The research questions asked are: How big is the material stock currently embodied in the global passenger vehicle fleet, and when will this material become available for recycling?
The research questions asked are: How big is the material stock currently embodied in the global passenger vehicle fleet, and when will this material become available for recycling?
To answer these questions a dynamic material flow analysis of the global passenger vehicle fleet and the waste management industries is performed.
The dynamic MFA model has the following indices:
-
t: time (1990-2017) -
c: age-cohort (1990-2017) -
r: region (130 countries accounting for most of the global vehicle fleet) -
g: good (passenger vehicle) -
p: process (vehicle markets, use phase, waste management industries, scrap markets) -
m: engineering materials (25) -
e: chemical elements (all) -
w: waste types (steel, Al, Cu scrap, plastics, glass, and other waste)
The system definition of the model is given in the figure below. The data availability limits the temporal scope to 2017. The figure also shows the aspects of the different system variables. The total registration of vehicles, for example, is broken down into individual materials, whereas the flow of deregistered vehicles is broken down into regions, age-cohorts, and materials.

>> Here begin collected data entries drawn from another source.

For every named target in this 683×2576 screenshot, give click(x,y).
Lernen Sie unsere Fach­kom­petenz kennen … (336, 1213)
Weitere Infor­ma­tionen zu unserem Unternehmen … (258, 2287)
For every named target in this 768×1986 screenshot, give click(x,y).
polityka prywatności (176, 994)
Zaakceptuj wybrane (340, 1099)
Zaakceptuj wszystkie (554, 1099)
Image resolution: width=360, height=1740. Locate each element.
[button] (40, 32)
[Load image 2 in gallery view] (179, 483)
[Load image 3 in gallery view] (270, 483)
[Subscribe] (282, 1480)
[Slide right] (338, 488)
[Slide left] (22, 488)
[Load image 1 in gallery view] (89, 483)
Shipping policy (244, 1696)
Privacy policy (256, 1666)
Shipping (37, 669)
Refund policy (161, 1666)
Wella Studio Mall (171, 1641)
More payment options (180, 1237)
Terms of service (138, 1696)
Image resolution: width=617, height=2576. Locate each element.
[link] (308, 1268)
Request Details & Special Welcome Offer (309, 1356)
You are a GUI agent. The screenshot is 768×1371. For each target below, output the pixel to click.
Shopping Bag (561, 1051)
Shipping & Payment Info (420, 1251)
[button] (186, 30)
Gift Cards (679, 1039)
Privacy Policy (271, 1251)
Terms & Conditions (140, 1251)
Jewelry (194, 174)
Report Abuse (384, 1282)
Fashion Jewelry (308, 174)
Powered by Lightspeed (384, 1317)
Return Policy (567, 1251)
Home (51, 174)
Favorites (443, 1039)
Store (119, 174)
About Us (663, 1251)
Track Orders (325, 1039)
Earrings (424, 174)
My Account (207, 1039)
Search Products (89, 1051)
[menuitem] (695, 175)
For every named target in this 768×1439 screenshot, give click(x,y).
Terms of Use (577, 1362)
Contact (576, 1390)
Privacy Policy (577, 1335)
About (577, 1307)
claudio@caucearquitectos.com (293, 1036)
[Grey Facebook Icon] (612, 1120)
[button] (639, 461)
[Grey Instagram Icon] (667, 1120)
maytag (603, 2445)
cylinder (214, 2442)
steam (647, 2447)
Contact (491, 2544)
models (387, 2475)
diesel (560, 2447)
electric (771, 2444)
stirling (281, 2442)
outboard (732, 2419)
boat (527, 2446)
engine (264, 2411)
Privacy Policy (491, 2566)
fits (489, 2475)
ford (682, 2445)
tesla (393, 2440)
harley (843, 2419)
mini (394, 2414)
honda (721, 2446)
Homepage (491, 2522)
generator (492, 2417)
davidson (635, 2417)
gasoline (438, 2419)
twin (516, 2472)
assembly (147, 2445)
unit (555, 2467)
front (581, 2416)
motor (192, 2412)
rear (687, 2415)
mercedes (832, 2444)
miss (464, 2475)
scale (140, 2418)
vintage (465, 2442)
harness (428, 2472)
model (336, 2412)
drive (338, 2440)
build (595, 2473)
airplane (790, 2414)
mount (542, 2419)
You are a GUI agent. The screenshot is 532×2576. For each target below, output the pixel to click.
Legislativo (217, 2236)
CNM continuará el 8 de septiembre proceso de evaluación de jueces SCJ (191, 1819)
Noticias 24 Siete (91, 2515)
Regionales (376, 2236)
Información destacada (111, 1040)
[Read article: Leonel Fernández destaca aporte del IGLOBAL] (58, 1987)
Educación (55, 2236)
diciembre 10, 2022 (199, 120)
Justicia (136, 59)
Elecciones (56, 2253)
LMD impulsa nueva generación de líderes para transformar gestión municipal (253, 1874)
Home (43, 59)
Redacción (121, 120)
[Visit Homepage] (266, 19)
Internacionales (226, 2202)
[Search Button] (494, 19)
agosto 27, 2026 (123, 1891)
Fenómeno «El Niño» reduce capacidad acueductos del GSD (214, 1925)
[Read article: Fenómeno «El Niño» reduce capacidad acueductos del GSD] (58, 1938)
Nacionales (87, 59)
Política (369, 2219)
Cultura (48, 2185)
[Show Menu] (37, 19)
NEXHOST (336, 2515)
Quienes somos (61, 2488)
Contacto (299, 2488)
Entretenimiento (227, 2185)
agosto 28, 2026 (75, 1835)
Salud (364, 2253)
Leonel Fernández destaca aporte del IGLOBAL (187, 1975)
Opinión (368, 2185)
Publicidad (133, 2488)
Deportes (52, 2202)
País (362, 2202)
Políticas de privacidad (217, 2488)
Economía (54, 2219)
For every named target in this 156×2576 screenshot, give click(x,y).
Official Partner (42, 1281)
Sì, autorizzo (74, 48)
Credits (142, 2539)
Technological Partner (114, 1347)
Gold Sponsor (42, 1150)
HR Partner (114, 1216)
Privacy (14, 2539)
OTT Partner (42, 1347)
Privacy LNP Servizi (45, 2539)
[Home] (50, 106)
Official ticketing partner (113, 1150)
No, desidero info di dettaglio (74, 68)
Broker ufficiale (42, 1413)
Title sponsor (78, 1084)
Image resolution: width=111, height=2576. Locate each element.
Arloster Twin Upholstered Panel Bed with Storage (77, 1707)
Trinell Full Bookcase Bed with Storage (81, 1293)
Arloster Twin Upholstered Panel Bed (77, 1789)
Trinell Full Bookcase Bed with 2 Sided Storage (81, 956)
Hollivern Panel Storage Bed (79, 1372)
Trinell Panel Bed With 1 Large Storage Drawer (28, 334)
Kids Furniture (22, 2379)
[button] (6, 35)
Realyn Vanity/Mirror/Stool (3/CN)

The following plots are created:
One can see that the pre-2020 outflows will decline sharply by about 25%, before they reach a plateau between ca. 2021 and 2029. This plateau is probably the consequence of two peaks overlapping, one pre-2017 peak (from 2002 +/- 5 years cars) and one ca. 2027 (from 2012 +/- 5 years cars). To find out which countries are causing this behaviour, let's zoom into the region-specific results! The value for electronic waste is very low because due to data limitations, it was assumed that all copper goes into the copper wire scrap fraction and all plastic to the shredder light fraction. The total outflow from the 2017 stock is indeed the consequence of two overlapping peaks, one resulting from the constantly high car sales in the richest countries, and the later one resulting from the recent sharp increase of vehicle registration in China.
Performing a Monte-Carlo-Simulation
ODYM has no built-in MC tool yet, as practices still need to evolve and the different application cases vary a lot. Re-sampling an entire parameter from the Uncertainty information is easy to implement but often very inefficient, as, like in this case, few actually known parameter values are replicated to span all countries and age-cohorts.
Here, we therefore sample the 25 original material content array only, and replicate the sampled values to cover all regions and age-cohorts. Of course, this can be changed when more data is available. We sample the material content per vehicle NMC times from its defined distribution and re-calculate the stock and outflow variables.
The result can be visualized in box plots, for example, as shown below.
As the material content array comes with min/max uncertainty/variability ranges, from which uniformly distributed samples were drawn, the box plot shows no outliers and the 1./3. quartiles span exactly half the space between min and max values. It does show how the variability of the different material content estimates impacts the variation of the material stock estimate. While the estimates for materials 20-22 (rubber, glass, and ceramics) are rather certain, the one for material 11 (Aluminium) varies substantially, which reflects the high variability of the Al content of passenger vehicles.
If the data are well structured and the model is set up accordingly, performing an uncertainty analysis can be quickly done, as the brevity of the Monte-Carlo-code above shows.